Il suffit de regarder la relation qui se tisse entre Ed Wood et son acteur fétiche, Bela Lugosi, pour s'en rendre compte. Tim Burton effectue un parallèle entre cette longue amitié et la fascination qu'il portait lui-même pour l'immense Vincent Price. Mais Ed Wood, c'est aussi une façon de concevoir le cinéma. Le Septième Art doit rester fidèle à ses préceptes et ne pas céder à la tentation de la couleur ou d'un marché rentable et mercantile. C'est probablement pour cette raison que Tim Burton choisit de tourner son biopic en noir et blanc. Le long-métrage se centre largement sur le tournage de Plan 9 From Outer Space (déjà précité). Cette série Z famélique résume à elle seule l'univers fantasque de ce réalisateur. Une invasion d'extraterrestres puis de zombies ?
Les macchabées ne sont que trois ou quatre protagonistes à l'écran. Quant aux soucoupes volantes, elles sont maladroitement activées par des ficelles et des techniciens avinés. Hormis Ed Wood lui-même, le film s'apparente à une longue iconographie sur la figure de Bela Lugosi, un acteur héroïnomane et proche de la déchéance.
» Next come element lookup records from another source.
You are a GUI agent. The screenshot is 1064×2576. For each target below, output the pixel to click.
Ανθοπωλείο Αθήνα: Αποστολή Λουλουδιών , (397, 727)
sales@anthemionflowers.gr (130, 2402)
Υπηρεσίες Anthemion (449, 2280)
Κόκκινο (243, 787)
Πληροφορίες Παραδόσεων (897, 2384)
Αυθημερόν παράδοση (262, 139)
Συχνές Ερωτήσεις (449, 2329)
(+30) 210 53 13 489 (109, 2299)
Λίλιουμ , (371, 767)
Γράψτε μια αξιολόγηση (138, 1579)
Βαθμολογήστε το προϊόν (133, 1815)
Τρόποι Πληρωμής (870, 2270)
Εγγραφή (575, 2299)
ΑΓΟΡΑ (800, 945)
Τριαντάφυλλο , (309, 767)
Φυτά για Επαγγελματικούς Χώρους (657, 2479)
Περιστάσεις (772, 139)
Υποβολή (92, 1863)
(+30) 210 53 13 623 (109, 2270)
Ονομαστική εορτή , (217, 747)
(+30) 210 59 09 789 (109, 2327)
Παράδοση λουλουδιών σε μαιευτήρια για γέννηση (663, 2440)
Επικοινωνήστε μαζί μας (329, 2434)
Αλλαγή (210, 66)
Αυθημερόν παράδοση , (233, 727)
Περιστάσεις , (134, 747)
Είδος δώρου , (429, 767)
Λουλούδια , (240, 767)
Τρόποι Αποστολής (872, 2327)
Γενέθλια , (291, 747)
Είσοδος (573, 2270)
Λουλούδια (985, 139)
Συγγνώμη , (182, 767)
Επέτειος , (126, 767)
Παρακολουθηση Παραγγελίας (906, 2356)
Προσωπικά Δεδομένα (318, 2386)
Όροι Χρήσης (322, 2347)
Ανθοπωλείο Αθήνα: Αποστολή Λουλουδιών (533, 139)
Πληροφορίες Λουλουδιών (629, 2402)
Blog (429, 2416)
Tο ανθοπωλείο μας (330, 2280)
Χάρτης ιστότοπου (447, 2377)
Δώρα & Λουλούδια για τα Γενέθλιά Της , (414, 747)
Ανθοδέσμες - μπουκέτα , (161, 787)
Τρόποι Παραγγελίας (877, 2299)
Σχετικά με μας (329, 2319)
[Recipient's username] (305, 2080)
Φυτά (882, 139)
Sous ses faux airs de comédie goguenarde, Ed Wood est un film qui aborde de nombreuses thématiques : la mort, le deuil, l'amitié et l'oubli.
Plus que jamais, ce biopic s'apparente à une sorte de miroir, à ce qui semble effaroucher Ed Wood depuis qu'il est sous le feu des projecteurs : son propre glas et son éventuelle postérité. Certes, au moment de sa sortie, le long-métrage essuiera un véritable camouflet. Pourtant, on tient probablement là le ou l'un des meilleurs crus de Tim Burton, en tout cas le plus probe, le plus personnel et le plus sincère, à l'image finalement de son principal protagoniste.